Their conclusion is one I would endorse entirely: “Racism and fascism are products of capitalism — to literally defeat them, we need a different system entirely. To have that, we need a movement — a movement that beats off its fascist competitors to become what Marx calls “the real movement which abolishes the present state of things,” a movement that will go beyond the law when needed, a movement that attracts disaffected people who will become militants, and a movement that converts its more liberal followers into militants through assertive, confident, activities such as the victory at Dover.

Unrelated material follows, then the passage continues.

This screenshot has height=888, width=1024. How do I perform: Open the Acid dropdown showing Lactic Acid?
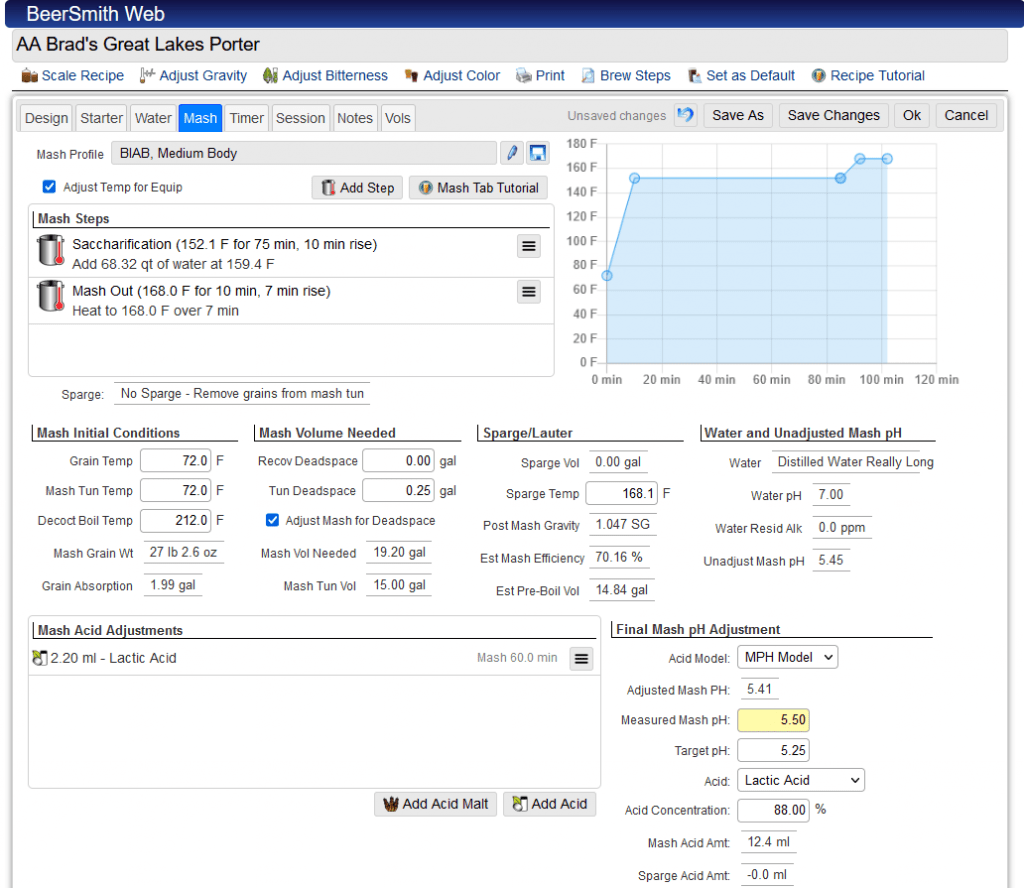click(x=800, y=780)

That is why we do anti-fascism.”
Having said that, I think that converting people into militants through involving them in empowering activities seems to stand at odds with the idea of telling people they’re not tough enough to get involved. To stress the importance of mass blockades as an anti-fascist tactic is in no way to sneer at those people who do small group-type confrontations – the rest of us should support them in whatever ways we can, because people operating in small closed groups can make a really valuable contribution. But those groups are most effective when they have a broad movement backing them up to draw from, and we need to make that movement as welcoming as possible. The task of bringing together people who want to oppose racism and fascism, but aren’t fully confident streetfighters, is too important to be left to the likes of the UAF. Recent events have shown the effectiveness of bringing large crowds together to take action more direct than just standing around in “designated protest areas”. Let’s hope – and organise – to see more, bigger victories soon.